Romanian Lexicon: Tools, Implementation, Usage

Svetlana Cojocaru

1. Introduction

This article is a survey of the results obtained at the Institute of Mathematics of the Academy of Sciences of Moldova in the computational morphology (linguistics) in the last five years.

The morphological inflexion is a necessary part in creating computational lexicons. Some ideas to solve these problems for the Romanian language are described in [1,2,3]. The static method, described in [1,2], proceeds from the knowledge of the base word and the inflexional group in correspondence to the classification giving in [4]. The dynamic method [3] results from the base word and the morphological category (the part of speech, the gender for nouns etc.). We discuss them in Section 2.

One of the problems with natural language processing software is how to integrate in various environments and how to develop an application for a specific platform. We propose the Romanian Spelling Pack (RomPW) which is represented under Windows by several DLLs (dynamic link libraries).

The Hyphenation function, the Checking function, the function of Romanian words inflection, the Vocabulary support function are compound parts of the Romanian Spelling Pack. The components of this Pack are described in Section 3.

We will show its integration into MS Word 6.0 as the word processing environment (Romanian Spelling Checker) in Section 4.

RomPW is a developing system, and the perspectives of its development are presented in the final Section 5.

2. Romanian words inflection

Being a highly inflexional language, Romanian makes really difficult the problem of compact representation of its vocabulary V. One of the well-known approaches here is to separate roots R and endings E.

Using the definition of binary decomposition specified in [1,2], there are various ways for constructing such decompositions: it is quite possible that R=V and all endings are empty words, or vice versa, when there is a single root (empty word), but all the elements of V serve as endings. If V is the vocabulary of word-forms for a language, there is some hope that taking a natural decomposition into E and R the above method lead to a reasonable map. It means that list L of all the possible values of subsets f(r) would not be so large (as compared to the size of V). In this case it would be sufficient to keep for every root r only the index of its subset f(r) in a list L; thus the necessary memory for the vocabulary would consist of two main parts: memory for root set R (plus memory for index for every root) and memory for the list L of possible sets of endings.

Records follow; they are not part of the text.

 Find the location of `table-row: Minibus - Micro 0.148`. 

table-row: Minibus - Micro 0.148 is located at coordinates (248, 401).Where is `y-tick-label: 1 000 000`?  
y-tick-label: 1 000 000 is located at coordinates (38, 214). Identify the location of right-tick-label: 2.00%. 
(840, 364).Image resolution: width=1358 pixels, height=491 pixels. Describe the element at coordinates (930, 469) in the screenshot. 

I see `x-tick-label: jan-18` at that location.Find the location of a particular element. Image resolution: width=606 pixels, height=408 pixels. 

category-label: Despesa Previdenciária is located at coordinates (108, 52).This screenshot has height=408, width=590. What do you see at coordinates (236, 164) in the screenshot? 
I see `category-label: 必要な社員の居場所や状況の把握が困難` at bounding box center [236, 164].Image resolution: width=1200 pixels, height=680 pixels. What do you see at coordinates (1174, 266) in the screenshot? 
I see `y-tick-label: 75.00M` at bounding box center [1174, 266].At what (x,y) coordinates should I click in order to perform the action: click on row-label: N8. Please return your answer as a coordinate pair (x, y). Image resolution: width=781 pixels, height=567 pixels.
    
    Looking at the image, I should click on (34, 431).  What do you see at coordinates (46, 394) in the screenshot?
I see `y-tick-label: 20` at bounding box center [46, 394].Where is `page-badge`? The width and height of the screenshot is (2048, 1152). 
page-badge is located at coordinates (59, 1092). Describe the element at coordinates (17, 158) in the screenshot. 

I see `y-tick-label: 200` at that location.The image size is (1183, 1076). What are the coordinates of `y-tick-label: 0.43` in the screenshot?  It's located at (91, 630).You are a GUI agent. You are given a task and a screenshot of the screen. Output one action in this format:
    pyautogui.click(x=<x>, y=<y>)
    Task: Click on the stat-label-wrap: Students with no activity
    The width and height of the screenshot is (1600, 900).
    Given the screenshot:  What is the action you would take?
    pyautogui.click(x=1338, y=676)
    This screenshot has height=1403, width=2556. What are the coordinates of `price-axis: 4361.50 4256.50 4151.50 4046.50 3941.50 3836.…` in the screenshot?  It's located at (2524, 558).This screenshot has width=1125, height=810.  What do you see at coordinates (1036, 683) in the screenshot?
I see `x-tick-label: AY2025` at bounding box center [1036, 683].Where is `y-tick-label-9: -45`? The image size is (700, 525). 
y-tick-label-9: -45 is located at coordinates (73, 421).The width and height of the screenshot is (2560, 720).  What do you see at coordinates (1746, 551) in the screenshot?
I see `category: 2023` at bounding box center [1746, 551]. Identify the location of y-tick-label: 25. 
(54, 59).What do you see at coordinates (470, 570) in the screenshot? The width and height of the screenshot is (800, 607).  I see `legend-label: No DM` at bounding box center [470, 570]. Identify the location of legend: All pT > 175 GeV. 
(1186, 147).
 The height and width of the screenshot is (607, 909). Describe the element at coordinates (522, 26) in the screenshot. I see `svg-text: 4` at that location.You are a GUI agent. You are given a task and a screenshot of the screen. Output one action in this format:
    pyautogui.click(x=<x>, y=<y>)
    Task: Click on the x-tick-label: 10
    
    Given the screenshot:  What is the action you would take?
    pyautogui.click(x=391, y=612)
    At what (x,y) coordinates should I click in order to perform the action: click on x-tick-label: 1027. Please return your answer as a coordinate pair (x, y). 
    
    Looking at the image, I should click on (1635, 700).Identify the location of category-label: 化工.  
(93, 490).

The starting point for this approach was book [4], where most of Romanian inflective words were classified according to the methods of flexion creation. There were 100 groups of masculine nouns, 273 of verbs etc. in the book, and about 30,000 words with their group numbers were listed. The classification was made from the linguistic point of view, and, for example, the accents were taken into account. Nevertheless, this classification was useful and led to the idea of introducing the special grammar formalising word-forms production. We present it in subsection 2.1. Using these grammar rules, we can formalise the process of creation of the decomposed vocabulary.

The above method of decomposition is based on the knowledge about the morphological group of a given word. Nevertheless it is necessary to have the possibility to include a new set of word-forms for the given item without this knowledge. We need to detect the group number dynamically.

First of all the word-forms themselves should be obtained. A special program to facilitate this boring work is presented in subsection 2.2.